◆ **TASK OBJECTIVE**
Output as a JSON list of strings the lines of the records from the line with "What do you see at coordinates (52, 38)" to the line with "edit is located at coordinates (42, 27).", one string per line, skipping blank lines.

Entries for locating text and elements:
= = = = = = =
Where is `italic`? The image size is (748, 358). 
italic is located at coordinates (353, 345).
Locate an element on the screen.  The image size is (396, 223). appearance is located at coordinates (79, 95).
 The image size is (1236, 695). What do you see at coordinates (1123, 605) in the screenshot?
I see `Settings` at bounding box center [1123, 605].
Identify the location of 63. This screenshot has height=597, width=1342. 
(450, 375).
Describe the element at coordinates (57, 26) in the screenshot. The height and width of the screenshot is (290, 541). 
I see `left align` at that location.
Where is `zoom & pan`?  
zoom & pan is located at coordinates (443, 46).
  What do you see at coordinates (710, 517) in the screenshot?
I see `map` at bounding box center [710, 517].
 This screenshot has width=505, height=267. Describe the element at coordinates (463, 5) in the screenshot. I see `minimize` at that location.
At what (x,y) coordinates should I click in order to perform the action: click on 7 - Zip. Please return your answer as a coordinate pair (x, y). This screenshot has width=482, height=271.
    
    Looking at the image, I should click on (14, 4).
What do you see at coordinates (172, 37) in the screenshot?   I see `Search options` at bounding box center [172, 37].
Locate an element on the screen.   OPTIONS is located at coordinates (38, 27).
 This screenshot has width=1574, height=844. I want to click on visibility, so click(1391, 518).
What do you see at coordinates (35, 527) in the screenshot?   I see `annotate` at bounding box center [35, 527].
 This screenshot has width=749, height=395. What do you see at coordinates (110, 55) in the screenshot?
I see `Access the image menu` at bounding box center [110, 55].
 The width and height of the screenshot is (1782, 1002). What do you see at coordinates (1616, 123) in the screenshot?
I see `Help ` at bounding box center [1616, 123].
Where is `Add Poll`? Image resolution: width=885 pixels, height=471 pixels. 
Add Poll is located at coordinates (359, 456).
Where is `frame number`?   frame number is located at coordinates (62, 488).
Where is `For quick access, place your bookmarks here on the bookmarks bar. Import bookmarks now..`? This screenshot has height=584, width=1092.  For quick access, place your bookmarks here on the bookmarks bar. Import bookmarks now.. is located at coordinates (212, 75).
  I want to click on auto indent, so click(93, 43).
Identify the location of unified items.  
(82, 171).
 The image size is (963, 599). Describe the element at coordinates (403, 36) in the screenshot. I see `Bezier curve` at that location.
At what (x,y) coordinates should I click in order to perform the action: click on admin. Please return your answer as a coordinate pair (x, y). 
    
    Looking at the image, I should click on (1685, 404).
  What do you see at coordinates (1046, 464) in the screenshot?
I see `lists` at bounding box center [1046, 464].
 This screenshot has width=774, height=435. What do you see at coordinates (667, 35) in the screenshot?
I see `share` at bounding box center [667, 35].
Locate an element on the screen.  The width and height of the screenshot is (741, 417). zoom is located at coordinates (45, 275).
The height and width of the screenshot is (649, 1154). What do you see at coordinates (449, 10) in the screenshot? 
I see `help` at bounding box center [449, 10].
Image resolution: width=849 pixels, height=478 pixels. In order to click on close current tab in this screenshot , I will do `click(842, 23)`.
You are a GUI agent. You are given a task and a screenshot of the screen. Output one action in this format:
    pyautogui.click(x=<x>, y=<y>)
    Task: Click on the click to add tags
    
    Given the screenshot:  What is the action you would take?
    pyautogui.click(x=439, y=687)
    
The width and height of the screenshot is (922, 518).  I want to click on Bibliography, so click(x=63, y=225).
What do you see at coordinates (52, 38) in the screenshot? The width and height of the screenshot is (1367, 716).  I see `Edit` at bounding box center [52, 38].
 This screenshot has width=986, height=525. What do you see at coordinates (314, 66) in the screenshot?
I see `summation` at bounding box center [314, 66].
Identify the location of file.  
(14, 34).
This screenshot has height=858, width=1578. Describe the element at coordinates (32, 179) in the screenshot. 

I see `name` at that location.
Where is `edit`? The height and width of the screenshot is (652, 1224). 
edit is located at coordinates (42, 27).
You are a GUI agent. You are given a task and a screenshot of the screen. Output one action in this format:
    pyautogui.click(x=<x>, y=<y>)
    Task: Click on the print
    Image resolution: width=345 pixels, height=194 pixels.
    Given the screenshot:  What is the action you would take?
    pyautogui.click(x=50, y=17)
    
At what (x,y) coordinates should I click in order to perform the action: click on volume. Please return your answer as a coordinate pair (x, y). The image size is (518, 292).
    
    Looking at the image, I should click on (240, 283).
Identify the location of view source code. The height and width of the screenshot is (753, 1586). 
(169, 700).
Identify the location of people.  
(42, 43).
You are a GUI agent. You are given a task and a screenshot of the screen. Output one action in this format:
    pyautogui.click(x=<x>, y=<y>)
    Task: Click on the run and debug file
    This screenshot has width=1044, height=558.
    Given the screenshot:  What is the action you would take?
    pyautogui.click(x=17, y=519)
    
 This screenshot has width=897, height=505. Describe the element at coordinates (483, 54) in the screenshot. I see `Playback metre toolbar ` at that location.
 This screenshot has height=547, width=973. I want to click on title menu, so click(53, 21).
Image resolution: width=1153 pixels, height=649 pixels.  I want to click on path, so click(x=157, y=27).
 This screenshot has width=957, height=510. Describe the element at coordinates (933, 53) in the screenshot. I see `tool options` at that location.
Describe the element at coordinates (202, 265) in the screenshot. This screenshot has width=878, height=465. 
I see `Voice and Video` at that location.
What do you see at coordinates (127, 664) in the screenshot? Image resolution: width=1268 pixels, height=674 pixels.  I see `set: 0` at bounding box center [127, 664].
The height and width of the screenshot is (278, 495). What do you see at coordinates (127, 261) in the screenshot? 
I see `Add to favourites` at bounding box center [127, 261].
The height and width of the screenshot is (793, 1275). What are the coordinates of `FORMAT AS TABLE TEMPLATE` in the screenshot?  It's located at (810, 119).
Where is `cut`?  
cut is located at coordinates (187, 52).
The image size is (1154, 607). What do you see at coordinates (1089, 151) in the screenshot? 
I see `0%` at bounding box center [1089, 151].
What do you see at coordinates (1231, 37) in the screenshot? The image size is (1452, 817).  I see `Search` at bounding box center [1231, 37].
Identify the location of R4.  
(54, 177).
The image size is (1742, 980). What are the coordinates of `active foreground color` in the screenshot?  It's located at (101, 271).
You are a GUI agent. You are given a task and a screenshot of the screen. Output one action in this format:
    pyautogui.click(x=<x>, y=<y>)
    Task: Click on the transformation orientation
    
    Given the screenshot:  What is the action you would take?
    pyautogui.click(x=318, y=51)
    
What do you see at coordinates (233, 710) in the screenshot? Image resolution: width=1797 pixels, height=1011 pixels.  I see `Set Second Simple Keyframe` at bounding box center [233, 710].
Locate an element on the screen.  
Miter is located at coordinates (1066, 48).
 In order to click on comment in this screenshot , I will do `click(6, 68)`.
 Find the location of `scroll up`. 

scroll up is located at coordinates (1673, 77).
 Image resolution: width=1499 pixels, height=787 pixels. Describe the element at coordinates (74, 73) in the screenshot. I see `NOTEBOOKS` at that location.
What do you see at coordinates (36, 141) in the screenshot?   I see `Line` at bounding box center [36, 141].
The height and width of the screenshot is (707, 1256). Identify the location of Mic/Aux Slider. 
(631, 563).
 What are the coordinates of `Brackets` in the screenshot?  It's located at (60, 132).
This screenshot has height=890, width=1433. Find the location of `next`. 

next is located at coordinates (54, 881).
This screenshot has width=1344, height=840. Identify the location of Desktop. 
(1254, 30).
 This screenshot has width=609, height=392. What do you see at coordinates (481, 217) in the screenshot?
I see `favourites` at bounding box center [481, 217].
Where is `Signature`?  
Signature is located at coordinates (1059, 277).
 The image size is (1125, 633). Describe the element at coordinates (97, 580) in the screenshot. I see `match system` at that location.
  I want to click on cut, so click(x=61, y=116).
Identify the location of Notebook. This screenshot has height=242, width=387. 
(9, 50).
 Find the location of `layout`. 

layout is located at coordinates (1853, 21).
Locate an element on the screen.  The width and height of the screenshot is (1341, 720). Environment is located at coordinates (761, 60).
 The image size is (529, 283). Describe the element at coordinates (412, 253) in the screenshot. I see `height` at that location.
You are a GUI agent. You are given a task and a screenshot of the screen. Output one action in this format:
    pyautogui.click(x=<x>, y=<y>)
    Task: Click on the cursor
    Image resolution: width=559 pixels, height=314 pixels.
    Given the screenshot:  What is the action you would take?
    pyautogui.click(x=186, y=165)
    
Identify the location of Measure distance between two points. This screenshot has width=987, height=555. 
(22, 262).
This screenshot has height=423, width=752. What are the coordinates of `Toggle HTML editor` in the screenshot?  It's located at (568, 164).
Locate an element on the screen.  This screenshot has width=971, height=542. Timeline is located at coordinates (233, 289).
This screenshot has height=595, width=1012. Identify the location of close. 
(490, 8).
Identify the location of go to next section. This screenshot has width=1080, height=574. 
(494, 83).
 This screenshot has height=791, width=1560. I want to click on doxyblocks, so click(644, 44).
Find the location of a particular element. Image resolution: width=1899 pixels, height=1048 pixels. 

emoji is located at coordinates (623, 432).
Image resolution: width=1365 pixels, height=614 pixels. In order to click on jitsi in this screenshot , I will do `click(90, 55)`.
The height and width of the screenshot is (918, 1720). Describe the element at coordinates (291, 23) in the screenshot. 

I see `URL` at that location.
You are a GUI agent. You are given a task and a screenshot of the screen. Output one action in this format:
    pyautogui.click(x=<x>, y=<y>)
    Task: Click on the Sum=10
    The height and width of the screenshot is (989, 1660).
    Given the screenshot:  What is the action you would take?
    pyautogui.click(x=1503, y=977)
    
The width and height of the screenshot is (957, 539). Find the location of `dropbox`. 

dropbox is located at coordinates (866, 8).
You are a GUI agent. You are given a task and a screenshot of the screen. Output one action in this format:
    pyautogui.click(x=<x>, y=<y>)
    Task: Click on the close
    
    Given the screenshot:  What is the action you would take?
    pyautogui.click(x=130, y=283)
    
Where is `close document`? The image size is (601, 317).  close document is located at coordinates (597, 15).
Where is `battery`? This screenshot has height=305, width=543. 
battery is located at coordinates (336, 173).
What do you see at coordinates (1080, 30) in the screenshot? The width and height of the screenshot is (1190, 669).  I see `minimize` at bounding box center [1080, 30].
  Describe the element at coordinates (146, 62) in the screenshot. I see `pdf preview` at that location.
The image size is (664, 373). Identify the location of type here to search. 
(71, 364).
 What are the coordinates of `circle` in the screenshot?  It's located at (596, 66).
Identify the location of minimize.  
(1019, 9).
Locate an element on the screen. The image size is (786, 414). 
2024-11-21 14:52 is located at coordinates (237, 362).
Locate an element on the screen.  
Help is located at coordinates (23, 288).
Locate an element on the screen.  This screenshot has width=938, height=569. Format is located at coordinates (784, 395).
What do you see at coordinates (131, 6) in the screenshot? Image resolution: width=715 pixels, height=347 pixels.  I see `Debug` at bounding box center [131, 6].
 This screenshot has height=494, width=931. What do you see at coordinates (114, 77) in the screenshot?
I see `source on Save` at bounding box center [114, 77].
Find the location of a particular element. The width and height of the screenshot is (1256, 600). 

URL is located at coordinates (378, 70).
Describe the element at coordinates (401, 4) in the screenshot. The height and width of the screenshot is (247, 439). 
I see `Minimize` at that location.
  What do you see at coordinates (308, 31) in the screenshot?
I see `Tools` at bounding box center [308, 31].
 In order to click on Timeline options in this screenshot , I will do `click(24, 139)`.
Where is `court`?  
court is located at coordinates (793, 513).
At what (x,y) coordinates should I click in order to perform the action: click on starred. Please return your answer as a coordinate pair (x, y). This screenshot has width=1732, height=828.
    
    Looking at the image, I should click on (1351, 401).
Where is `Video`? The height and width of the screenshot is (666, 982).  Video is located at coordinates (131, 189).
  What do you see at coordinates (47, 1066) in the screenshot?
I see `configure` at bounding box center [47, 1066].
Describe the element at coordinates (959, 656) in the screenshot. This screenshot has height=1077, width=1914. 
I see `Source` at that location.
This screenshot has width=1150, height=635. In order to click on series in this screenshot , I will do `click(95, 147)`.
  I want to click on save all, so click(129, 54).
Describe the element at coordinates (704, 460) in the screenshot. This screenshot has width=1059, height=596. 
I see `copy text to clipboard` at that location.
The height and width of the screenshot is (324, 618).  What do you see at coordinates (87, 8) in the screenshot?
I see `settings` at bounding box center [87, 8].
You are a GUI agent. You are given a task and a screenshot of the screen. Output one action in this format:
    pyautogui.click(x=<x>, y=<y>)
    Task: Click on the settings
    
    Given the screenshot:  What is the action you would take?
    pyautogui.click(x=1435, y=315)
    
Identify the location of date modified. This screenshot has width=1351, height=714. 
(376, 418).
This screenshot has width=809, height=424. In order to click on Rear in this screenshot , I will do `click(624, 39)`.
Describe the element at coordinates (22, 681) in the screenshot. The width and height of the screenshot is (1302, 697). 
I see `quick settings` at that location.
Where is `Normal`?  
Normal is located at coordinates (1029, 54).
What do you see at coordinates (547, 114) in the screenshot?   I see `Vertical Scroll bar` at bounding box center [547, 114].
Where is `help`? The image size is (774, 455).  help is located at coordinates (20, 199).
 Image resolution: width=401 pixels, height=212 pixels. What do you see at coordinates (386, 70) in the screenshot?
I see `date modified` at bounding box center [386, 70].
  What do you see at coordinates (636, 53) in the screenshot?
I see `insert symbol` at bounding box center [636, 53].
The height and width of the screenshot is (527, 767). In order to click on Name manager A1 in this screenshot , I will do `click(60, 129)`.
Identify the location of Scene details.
= = = = = = =
◆ **TASK RESPONSE**
[
  "What do you see at coordinates (52, 38) in the screenshot? The width and height of the screenshot is (1367, 716).  I see `Edit` at bounding box center [52, 38].",
  " This screenshot has width=986, height=525. What do you see at coordinates (314, 66) in the screenshot?",
  "I see `summation` at bounding box center [314, 66].",
  "Identify the location of file.  ",
  "(14, 34).",
  "This screenshot has height=858, width=1578. Describe the element at coordinates (32, 179) in the screenshot. ",
  "I see `name` at that location.",
  "Where is `edit`? The height and width of the screenshot is (652, 1224). ",
  "edit is located at coordinates (42, 27)."
]